Aim of the exercise -> Your reply should be a faithful copy of the records below, free of pictures.

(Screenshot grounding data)
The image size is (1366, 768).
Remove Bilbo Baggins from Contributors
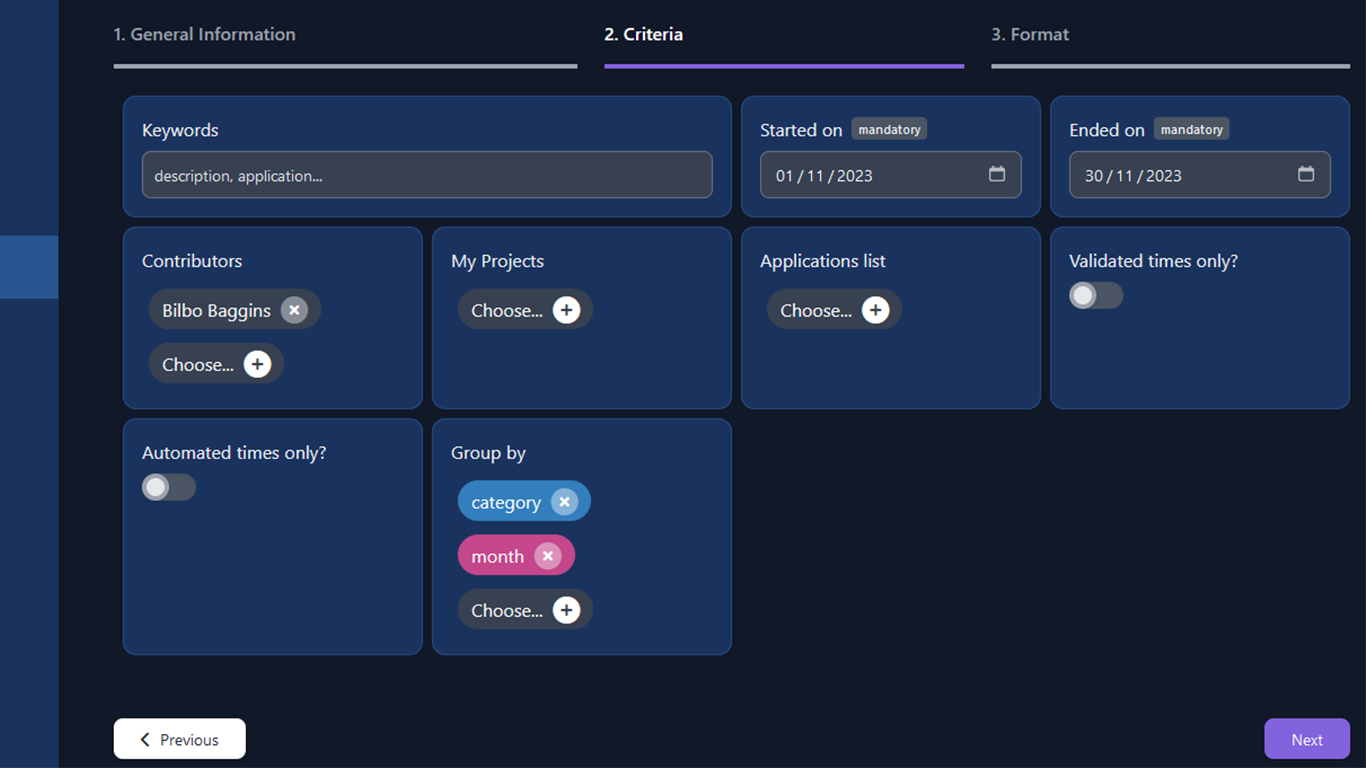coord(294,310)
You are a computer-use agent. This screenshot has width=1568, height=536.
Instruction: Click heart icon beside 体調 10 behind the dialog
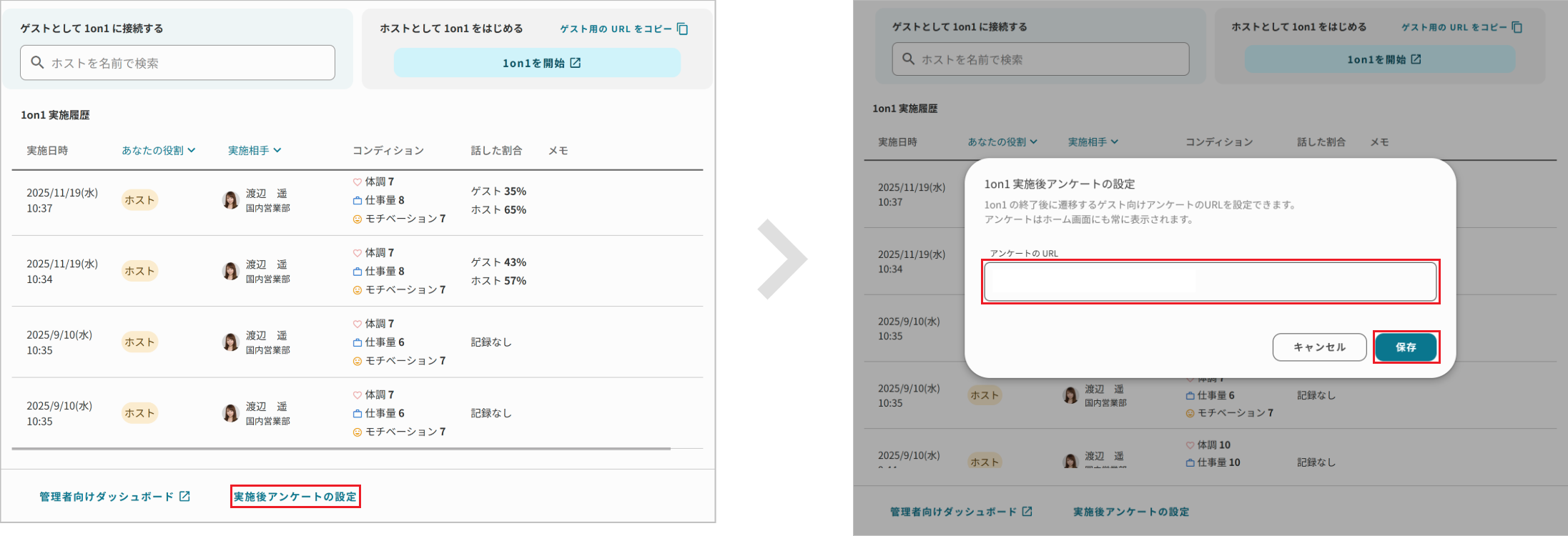(1190, 445)
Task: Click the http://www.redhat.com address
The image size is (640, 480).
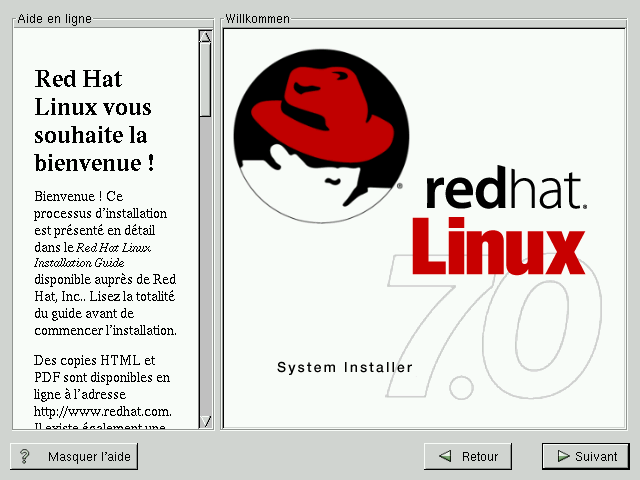Action: 103,411
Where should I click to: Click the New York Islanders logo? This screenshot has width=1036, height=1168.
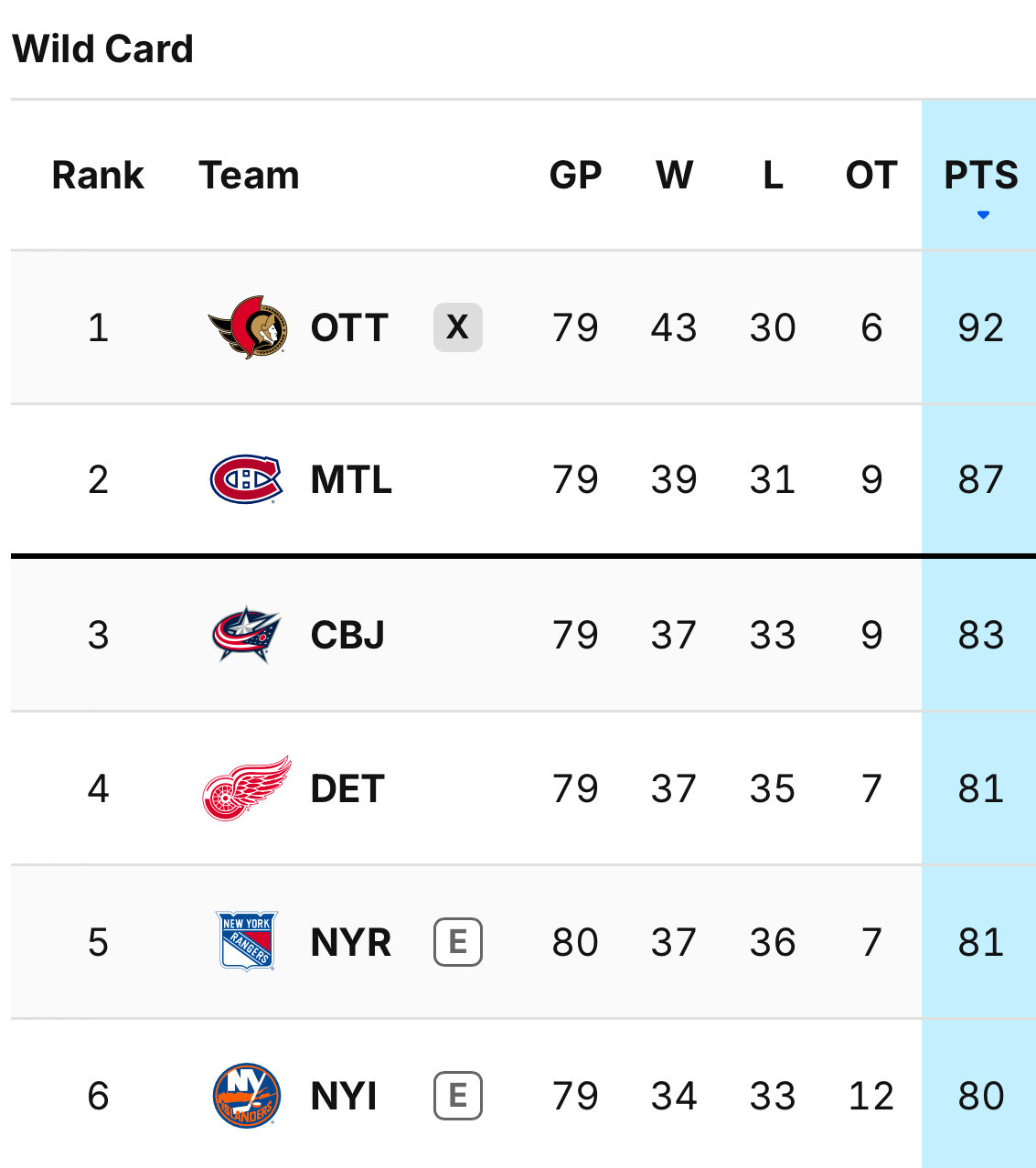point(247,1096)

Answer below ->
The image size is (1366, 768).
Remove Bilbo Baggins from Contributors
coord(294,310)
You are a computer-use agent. This screenshot has width=1568, height=536.
Instruction: Click heart icon beside 体調 10 behind the dialog
(1190, 445)
Task: Click the http://www.redhat.com address
The image size is (640, 480).
Action: 103,411
Where should I click to: Click the New York Islanders logo? This screenshot has width=1036, height=1168.
point(247,1096)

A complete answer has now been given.